Valorizar o trabalho e os trabalhadores

O que se propõe o Governo fazer com as alterações à legislação laboral?

A proposta do Governo de alteração à legislação laboral, na base da chamada Agenda para o trabalho digno e a valorização dos jovens no mercado de trabalho, não responde a nenhum dos bloqueios há muito identificados.

1. Não revoga o regime que é usado como arma de chantagem contra os trabalhadores: o regime da sobrevigência e caducidade das convenções colectivas.
Mantém assim em vigor todas as normas que subvertem o direito constitucional de contratação colectiva e que desequilibram as relações laborais em favor dos do costume – ou seja, dá ao patronato a possibilidade de fazer caducar os contratos colectivos de trabalho para eliminar os direitos dos trabalhadores que aí estão consagrados.
Nesta matéria, introduz um novo mecanismo da arbitragem necessária, que nada mais é que um embuste. Na prática, o que se propõe é mais uma etapa, a acontecer antes da caducidade, passando para a mão de um tribunal arbitral a decisão dos conteúdos a aplicar, não se sabendo o que daí poderia resultar da eliminação de direitos. Não serve afirmar apenas que a contratação colectiva existe, importa também saber qual é o seu conteúdo.

2. Não repõe o princípio do tratamento mais favorável ao trabalhador, mantendo a porta aberta para que possam ser negociadas normas e obrigações, para os trabalhadores, inferiores aos mínimos da lei.

3. Não clarifica o acesso dos sindicatos aos locais de trabalho, independentemente de terem ou não organização. Ao contrário, introduz elementos que facilitam a acção patronal para limitar o exercício da liberdade sindical. Esta concepção de limitação do acesso dos sindicatos a todos os locais de trabalho é, também, uma inaceitável limitação do direito dos trabalhadores ao contacto com as suas organizações representativas.

4. Não introduz o princípio de que a um posto de trabalho permanente deve corresponder um contrato de trabalho efectivo, perpetuando deste modo a precariedade. Continua a permitir o recurso ao trabalho temporário e ao outsourcing para ocupação de postos de trabalho permanentes, legitimando a utilização destas formas de precariedade laboral, e mantém ainda o período experimental de 180 dias para os trabalhadores à procura do primeiro emprego e desempregados de longa duração, permitindo que este seja abusivamente utilizado como instrumento de precarização laboral.

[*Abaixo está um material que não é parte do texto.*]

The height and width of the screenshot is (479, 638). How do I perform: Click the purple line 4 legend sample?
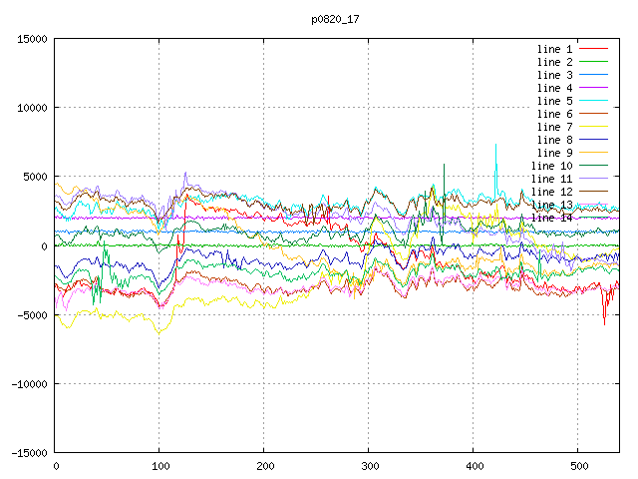pyautogui.click(x=592, y=88)
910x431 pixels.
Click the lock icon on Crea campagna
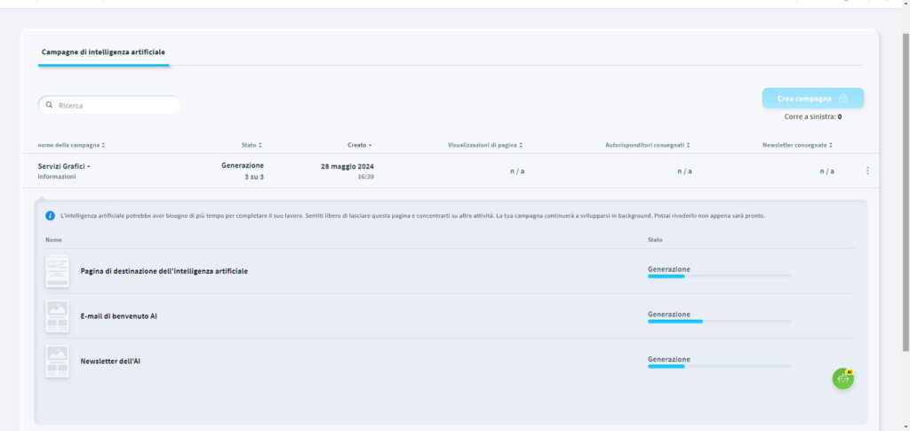tap(843, 99)
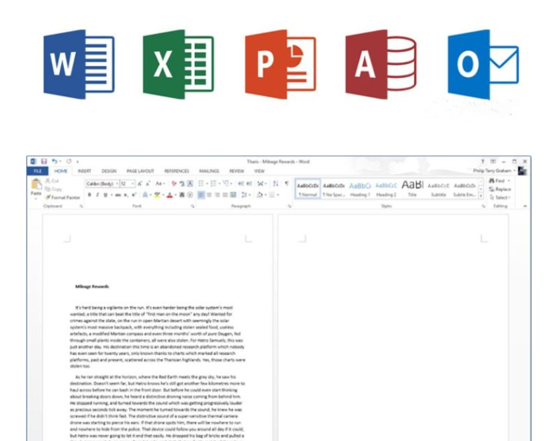Click the large PowerPoint logo
556x441 pixels.
(279, 64)
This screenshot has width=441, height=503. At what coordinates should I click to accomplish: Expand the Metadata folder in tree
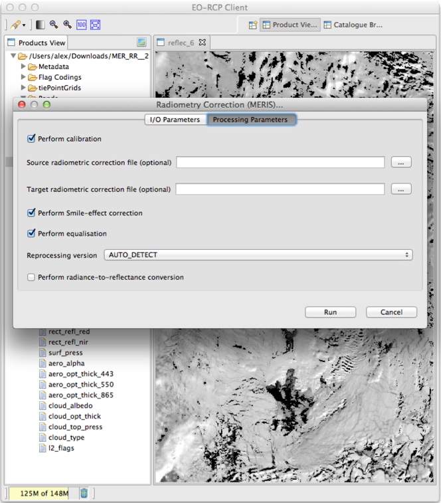click(x=23, y=67)
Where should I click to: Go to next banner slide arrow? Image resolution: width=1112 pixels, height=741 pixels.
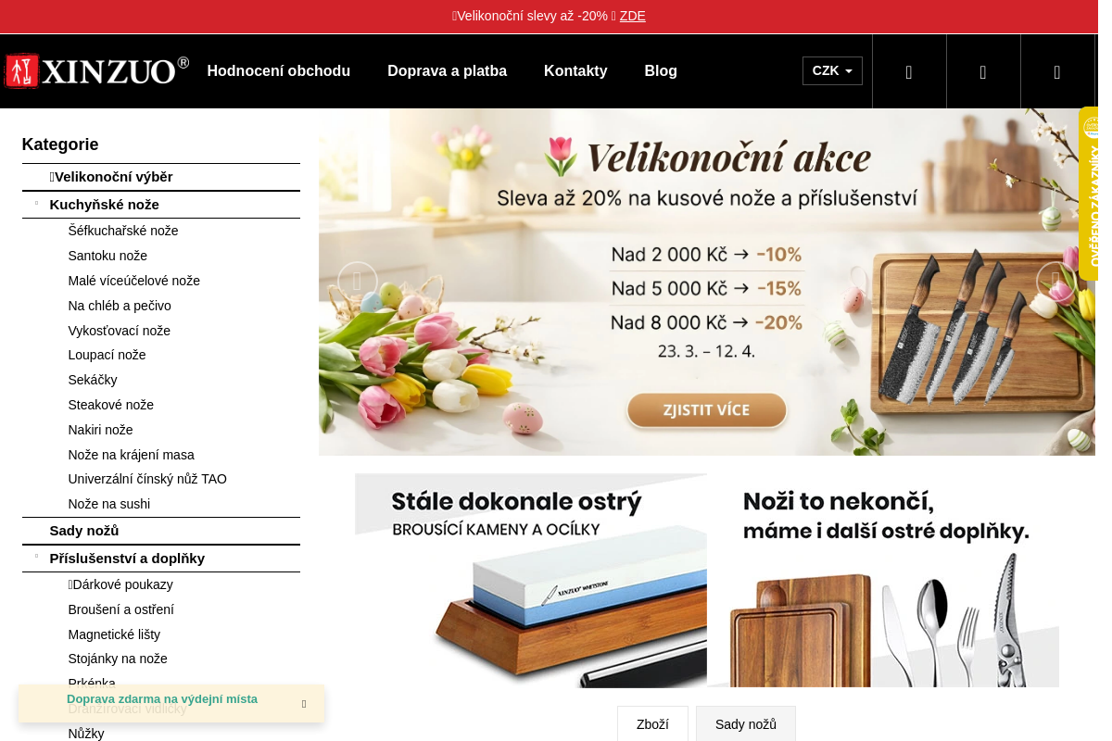click(1055, 282)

5. Não reduz para as 35 horas o tempo de trabalho para todos os trabalhadores, sem perda de retribuição, e não revoga os mecanismos de desregulação do tempo de trabalho, como a adaptabilidade e o banco de horas grupal, pondo em causa a conciliação entre vida profissional e pessoal.

6. Não limita os fundamentos que permitem o crescente recurso à laboração contínua, obrigando os trabalhadores, nos mais diversos sectores de actividade, a trabalharem à volta do relógio nos sete dias da semana, sem qualquer justificação para tal, a não ser a busca do lucro e o agravamento da exploração.

7. Não repõe os regimes de compensação e indemnização por despedimento, mantendo a mesma lógica de facilitação e embaratecimento dos despedimentos.

8. Não repõe os acréscimos remuneratórios pela prestação de trabalho suplementar e os respectivos descansos compensatórios, que foram cortados.

9. Mantém a Autoridade para as Condições de Trabalho sem o efectivo reforço dos meios materiais e humanos e dos seus poderes executivos, que permitam uma fiscalização e acção eficazes no cumprimento da lei e respeito pelos direitos dos trabalhadores.